### INPUT DATA
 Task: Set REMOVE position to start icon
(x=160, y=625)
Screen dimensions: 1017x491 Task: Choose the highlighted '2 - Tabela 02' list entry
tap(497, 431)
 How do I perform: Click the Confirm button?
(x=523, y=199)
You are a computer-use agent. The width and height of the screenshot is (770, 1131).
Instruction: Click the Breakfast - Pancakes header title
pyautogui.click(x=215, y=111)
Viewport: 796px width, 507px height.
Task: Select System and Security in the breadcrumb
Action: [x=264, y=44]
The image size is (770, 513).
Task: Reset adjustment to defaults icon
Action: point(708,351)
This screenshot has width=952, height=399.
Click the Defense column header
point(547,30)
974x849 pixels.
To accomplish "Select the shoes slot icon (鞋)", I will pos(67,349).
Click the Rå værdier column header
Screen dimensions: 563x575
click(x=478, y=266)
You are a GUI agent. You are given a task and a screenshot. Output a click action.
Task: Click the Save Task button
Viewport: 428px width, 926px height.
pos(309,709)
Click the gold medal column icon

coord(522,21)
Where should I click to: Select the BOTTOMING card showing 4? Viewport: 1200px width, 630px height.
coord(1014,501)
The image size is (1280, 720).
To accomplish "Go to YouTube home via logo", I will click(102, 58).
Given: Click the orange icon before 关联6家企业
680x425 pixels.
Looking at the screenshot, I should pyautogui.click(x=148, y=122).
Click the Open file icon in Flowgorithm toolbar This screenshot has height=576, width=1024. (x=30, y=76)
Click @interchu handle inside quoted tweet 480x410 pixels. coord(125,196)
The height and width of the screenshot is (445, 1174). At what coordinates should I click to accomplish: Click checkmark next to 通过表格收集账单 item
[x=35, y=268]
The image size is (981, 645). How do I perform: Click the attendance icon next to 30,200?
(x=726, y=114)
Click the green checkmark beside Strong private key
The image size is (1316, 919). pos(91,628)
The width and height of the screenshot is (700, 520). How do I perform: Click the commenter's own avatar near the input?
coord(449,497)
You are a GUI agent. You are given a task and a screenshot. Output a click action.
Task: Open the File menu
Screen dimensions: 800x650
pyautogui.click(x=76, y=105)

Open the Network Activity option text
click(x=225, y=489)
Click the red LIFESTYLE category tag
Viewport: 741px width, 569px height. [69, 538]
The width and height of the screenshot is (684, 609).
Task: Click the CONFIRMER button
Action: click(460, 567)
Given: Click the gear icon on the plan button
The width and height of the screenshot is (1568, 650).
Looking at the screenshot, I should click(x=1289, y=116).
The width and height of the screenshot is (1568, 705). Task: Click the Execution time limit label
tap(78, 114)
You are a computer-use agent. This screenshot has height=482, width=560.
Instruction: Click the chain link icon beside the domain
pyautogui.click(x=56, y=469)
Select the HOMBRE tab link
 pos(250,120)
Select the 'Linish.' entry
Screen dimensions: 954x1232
######
EXERCISE BRIEF | Which lines of the records above contain the word "This"? Show each of them.

COMPLETED TASK |
This screenshot has width=952, height=399.
Click the Open file icon in Flowgorithm toolbar This screenshot has height=576, width=1024. (x=30, y=76)
You are a computer-use agent. This screenshot has height=482, width=560.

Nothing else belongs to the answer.